Le capitaine se remit à réfléchir, plus intensément. Encore une fois, il fallait agir très vite.

— Nous sortirons à ce point-là, lieutenant, annonça-t-elle enfin. Envoyons notre chasseur le plus rapide porter le message et qu’il parte sur le champ s’il est suffisamment ravitaillé.

— Le Striker de l’adjudant Bannoc est optimisé pour avoir la meilleure vitesse de pointe, répondit Perguet après un prompt examen des effectifs. Cependant, je doute qu’il ait suffisamment de carburant pour la traversée après tout ce temps en vol. Le délai de ravitaillement va nous retarder.

— Bon sang ! s’exclama Ferne. Encore des complications. Faites au mieux lieutenant. Rappelez Bannoc afin qu’il soit réapprovisionné au plus vite.

Julius s’était subitement remis sur sa console et pianotait le plus vite possible sur le clavier. Si l’idée qu’il venait d’avoir à l’esprit était juste et s’avérait réalisable, il pourrait finalement obtenir ce dont ils ont besoin. Cependant, l’ordinateur n’était pas aussi rapide que lui et prit un certain moment pour rentrer les données et afficher les résultats. Lorsqu’il y parvint enfin, Julius eut un sursaut d’excitation. Cela marchait !

— Nous pouvons encore gagner du temps, déclara-t-il.

— Vraiment ? s’étonna Ferne.
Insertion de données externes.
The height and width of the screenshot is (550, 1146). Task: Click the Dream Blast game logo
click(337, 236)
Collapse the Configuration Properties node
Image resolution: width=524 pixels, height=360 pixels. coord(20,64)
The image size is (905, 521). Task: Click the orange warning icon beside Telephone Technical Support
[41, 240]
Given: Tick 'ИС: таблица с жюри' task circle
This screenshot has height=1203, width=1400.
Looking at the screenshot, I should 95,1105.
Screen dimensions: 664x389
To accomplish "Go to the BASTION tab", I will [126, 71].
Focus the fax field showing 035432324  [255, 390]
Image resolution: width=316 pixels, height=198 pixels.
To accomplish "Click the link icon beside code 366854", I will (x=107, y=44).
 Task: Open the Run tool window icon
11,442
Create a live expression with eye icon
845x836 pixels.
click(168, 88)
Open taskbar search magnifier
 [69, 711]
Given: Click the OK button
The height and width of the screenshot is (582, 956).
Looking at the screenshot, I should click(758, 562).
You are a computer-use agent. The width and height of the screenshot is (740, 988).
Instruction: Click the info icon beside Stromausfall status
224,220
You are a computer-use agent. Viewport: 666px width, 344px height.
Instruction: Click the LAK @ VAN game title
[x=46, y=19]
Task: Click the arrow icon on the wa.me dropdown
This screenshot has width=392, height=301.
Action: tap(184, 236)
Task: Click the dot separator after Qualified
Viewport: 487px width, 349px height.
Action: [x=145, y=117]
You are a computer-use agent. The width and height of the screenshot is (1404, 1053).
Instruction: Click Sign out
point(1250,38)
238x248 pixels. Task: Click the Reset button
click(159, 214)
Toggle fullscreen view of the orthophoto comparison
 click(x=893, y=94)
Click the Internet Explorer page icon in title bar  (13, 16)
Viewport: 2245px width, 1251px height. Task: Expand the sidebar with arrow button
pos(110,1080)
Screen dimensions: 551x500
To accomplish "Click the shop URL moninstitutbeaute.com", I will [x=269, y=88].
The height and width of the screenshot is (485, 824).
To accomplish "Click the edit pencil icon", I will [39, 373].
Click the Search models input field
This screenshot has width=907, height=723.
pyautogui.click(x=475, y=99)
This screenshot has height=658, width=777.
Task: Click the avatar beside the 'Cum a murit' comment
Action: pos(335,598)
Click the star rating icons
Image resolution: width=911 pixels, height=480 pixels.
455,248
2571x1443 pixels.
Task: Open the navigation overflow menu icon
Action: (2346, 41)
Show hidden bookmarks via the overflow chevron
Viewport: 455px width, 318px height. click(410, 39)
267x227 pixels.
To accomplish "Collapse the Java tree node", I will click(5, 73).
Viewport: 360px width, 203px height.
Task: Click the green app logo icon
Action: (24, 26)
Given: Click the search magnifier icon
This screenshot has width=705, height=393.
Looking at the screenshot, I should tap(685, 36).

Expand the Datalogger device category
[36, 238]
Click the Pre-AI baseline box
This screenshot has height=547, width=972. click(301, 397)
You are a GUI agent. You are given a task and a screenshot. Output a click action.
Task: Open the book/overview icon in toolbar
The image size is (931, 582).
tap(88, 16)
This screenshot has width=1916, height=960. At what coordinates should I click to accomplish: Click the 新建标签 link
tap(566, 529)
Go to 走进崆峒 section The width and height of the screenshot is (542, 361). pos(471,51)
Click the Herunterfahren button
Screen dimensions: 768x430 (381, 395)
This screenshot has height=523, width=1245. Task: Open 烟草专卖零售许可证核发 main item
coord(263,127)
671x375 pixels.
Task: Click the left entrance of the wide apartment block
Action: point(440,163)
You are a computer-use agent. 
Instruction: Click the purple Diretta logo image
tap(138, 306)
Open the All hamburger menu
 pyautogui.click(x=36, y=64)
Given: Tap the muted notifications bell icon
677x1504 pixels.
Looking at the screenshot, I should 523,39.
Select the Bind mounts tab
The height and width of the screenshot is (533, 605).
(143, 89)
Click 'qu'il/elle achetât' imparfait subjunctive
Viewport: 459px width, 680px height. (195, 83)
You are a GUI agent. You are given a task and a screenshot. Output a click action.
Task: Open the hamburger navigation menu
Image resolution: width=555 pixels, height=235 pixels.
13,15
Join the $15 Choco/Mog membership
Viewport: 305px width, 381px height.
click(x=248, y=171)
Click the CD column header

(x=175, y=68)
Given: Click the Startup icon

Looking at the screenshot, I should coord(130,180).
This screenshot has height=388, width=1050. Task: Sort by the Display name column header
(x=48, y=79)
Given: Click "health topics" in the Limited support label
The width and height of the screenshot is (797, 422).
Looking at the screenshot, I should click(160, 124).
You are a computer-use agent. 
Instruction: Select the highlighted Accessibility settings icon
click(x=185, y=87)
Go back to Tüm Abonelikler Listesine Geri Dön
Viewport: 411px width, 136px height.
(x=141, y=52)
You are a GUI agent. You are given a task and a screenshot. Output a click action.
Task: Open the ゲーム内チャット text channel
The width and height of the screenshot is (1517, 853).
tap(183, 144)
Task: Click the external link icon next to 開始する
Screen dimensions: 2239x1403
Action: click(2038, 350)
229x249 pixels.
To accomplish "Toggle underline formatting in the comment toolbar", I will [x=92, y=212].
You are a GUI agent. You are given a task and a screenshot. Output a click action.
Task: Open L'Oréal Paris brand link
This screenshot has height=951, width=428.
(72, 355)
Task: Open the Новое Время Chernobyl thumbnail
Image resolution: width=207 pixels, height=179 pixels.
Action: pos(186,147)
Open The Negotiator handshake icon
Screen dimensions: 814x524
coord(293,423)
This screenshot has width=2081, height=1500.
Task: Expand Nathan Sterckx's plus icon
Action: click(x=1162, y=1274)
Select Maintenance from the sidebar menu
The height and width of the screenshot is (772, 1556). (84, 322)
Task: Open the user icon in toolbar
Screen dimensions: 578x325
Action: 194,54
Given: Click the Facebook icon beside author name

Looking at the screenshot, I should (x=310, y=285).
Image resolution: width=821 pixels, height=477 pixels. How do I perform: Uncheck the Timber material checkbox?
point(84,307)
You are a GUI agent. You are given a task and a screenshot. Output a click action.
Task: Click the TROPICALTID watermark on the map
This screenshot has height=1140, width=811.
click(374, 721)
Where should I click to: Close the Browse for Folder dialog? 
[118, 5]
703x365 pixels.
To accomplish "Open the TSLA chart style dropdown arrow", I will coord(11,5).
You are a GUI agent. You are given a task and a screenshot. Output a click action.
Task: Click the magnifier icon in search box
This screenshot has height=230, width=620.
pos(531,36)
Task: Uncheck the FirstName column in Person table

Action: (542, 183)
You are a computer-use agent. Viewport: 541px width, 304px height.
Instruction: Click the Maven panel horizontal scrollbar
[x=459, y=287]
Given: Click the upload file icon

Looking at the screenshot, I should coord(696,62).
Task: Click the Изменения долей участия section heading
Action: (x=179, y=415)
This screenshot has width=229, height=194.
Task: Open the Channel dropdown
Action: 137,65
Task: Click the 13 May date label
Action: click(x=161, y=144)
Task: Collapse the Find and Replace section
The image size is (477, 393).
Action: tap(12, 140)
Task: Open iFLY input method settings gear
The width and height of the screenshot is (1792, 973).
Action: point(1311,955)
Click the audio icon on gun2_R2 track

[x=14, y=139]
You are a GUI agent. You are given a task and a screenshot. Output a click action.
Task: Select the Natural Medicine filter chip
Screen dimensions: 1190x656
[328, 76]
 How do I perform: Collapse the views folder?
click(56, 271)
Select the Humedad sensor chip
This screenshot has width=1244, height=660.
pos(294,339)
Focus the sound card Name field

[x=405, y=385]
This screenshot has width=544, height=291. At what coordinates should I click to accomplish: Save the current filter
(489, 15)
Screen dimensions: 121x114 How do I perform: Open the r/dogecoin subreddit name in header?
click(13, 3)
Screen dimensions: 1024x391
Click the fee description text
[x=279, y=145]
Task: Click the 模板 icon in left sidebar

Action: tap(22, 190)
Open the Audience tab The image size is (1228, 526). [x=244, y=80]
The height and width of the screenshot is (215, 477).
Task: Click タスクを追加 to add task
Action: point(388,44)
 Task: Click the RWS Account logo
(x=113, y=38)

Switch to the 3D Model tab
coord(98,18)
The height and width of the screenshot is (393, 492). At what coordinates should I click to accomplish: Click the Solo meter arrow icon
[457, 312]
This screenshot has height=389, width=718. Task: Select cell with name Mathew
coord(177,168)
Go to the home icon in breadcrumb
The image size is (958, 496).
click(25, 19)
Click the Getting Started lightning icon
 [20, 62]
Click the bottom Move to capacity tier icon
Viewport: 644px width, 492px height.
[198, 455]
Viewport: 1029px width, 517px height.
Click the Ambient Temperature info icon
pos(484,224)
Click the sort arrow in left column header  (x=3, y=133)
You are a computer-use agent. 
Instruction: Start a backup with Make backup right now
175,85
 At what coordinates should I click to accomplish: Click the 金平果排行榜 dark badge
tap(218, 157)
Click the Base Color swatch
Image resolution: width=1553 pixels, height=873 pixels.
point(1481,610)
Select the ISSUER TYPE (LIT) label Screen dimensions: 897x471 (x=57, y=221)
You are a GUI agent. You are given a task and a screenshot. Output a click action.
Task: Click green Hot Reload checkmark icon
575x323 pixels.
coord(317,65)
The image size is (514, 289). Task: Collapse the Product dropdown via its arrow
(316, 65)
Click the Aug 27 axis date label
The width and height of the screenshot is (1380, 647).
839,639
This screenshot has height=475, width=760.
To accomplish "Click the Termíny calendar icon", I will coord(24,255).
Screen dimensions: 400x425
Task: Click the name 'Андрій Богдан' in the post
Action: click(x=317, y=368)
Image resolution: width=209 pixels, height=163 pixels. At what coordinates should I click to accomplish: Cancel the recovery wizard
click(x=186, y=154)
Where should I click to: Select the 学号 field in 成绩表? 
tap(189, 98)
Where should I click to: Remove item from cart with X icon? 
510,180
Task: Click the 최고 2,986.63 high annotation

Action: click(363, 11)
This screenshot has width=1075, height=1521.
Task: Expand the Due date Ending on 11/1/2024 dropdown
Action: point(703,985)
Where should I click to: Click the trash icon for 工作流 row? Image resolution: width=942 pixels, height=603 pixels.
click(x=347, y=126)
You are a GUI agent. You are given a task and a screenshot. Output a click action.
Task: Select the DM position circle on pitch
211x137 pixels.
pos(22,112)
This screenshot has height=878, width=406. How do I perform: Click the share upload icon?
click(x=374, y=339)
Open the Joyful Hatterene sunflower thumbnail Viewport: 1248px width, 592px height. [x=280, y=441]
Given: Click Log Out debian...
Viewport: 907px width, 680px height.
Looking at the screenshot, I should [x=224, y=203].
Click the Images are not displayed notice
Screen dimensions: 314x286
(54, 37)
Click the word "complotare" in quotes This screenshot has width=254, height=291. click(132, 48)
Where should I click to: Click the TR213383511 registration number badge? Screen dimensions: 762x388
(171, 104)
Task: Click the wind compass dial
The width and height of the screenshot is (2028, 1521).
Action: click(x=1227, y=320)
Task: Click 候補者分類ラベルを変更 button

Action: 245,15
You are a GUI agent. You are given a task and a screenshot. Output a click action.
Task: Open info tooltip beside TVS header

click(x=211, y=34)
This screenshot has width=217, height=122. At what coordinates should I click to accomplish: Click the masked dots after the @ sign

Vous êtes un faiseur de miracles, agent Derry ! Quelle est cette nouvelle idée ?

Perguet se tourna à contrecœur vers ce subordonné qui commençait à l’exaspérer. Comment un simple agent de terrain, sans véritable expérience, pouvait-il être assigné à un poste de stratège militaire ?

— Ce vaisseau amiral est bien équipé de canons à obus pour les astéroïdes, n’est-ce pas ? demanda Julius.

— Oui tout à fait, répondit Ferne sans comprendre où il voulait en venir.

— Nous pourrions tirer des salves sur ces points précis, expliqua-t-il en montrant son écran holographique. La force des impacts devrait être suffisante pour faire dévier les blocs rocheux directement sur la flotte ennemie. Je doute que cela puisse leur faire grand mal, mais cela devrait les occuper un moment afin d’obtenir assez de temps pour l’adjudant Bannoc.

Ferne trouva l’idée intéressante : gagner du temps tout en compliquant la traversée de l’escadrille Black-Tron.

— Je vous fais confiance, déclara-t-elle. Envoyez toutes les instructions ainsi que vos calculs pour l’ordinateur de visée. Dites-nous où et quand tirer. Lieutenant Perguet ?

— Oui capitaine ?

— Avez-vous contacté l’adjudant Bannoc au sujet des consignes que je vous ai donné ?

— Oh ! Heu… Je m’y mets, capitaine.

Il se rangea à son poste en maugréant dans sa barbe. À ce rythme-là, ce Derry lui prendra sa place au sein de l’Odysséas. S’ils parvenaient à se sortir de cette situation, il se jura de faire en sorte de le faire affecter à une autre fonction.